Cohen introduces a third way to interpret the Boxers, and it is a way in which I think is the most interesting, and closer to what historians try to dissect in regards to a book review: History as Myth. What this series brings to the table in particular is the idea that there is some history (eg. the Mythologized History), that seeks to answer a question with an answer that the writer themselves have projected. How this is different from regular history is that not only is this idea more based around ones personal feelings and circumstances of the time of writing, but (going to drag this word out here) regular history is often delivered by asking a question, researching that question, and then delivering the outcome that you find with complete acceptance that the history is what it is.

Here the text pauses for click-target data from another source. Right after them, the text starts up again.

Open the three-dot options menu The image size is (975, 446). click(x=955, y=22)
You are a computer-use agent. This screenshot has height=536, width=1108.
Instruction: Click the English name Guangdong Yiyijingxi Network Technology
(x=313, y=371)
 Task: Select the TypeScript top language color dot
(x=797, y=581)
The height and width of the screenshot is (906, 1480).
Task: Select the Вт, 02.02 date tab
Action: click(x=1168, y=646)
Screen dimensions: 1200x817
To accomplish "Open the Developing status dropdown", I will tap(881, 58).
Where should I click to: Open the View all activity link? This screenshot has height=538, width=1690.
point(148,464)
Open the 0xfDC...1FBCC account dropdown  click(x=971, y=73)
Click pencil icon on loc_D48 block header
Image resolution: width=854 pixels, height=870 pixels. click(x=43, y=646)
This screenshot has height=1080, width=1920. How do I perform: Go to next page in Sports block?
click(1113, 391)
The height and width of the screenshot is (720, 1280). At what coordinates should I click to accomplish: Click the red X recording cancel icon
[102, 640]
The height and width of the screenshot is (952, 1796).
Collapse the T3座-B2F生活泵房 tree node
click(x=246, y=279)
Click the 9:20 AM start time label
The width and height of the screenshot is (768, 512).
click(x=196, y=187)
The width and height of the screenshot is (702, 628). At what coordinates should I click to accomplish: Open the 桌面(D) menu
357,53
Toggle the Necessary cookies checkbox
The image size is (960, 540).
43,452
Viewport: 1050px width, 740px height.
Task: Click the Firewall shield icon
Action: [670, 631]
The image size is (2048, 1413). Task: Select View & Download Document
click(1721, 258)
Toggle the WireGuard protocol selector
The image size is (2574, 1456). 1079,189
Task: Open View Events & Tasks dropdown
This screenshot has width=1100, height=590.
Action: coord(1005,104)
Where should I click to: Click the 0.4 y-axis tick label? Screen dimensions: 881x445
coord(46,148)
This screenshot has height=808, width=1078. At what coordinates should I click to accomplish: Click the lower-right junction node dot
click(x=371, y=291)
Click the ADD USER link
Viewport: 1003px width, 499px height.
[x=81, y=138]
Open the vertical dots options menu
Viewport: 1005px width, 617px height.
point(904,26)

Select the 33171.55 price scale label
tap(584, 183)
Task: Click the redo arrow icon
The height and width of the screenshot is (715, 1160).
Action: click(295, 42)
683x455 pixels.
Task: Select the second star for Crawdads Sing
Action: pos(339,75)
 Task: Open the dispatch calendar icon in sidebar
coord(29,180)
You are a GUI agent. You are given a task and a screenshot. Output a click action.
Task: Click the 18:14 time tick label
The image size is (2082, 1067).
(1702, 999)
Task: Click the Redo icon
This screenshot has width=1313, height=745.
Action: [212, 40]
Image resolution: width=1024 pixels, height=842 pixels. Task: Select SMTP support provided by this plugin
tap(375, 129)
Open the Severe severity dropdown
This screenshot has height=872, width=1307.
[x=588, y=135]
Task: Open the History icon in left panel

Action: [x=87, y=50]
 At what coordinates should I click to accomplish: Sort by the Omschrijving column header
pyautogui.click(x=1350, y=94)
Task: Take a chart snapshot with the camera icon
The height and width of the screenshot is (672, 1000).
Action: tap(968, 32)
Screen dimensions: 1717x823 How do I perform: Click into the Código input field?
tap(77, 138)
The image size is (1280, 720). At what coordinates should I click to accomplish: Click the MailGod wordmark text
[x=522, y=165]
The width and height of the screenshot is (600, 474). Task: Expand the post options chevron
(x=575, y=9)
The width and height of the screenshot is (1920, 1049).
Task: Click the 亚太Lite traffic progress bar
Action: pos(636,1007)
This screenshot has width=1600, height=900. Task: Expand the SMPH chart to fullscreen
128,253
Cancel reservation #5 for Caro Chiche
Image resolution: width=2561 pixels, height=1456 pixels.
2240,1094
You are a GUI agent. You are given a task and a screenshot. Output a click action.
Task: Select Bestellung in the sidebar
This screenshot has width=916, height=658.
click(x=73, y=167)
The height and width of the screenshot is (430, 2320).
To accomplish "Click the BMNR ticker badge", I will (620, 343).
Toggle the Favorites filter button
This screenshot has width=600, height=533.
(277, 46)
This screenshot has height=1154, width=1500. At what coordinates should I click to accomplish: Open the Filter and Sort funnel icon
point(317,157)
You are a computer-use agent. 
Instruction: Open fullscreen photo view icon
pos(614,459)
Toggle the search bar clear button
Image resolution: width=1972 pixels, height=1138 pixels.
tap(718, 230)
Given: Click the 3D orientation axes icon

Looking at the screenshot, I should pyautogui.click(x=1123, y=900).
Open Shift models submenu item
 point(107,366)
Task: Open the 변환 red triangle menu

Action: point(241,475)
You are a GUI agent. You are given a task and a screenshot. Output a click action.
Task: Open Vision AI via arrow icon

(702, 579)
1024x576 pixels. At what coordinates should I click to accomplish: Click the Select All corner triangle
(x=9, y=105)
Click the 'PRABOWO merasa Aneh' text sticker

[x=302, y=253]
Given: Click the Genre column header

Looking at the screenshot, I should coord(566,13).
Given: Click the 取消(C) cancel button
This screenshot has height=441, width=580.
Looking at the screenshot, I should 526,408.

I find this interesting, because if there is one thing that I have always been taught, it’s that there is always more than one side of a story. In regards to history, there is never a definitive reason as to why something happened. Yes, history often generalizes a country or society so they can explain a conflict or event in a way that makes sense, but we as people are something of an enigma. I’ll stray from history for a brief moment and bring in some psychology for the sake of an argument. It’s truly difficult to explain why people do the things they do; often only they know why they do it, and sometimes even they don’t know why they are doing it. What does that have to do with history? Essentially, History will compile the most significant and important actions that embody an event or circumstance, and minor details will be thrown to the wayside. Details will be left out of history if historians believe that those details can be left out without damaging the overall event or causing a grand-scale outcry of “What happened to so-and-so event?”

That to me begs the question “What is more important: Reaching a logical conclusion? Or telling the entire truth?”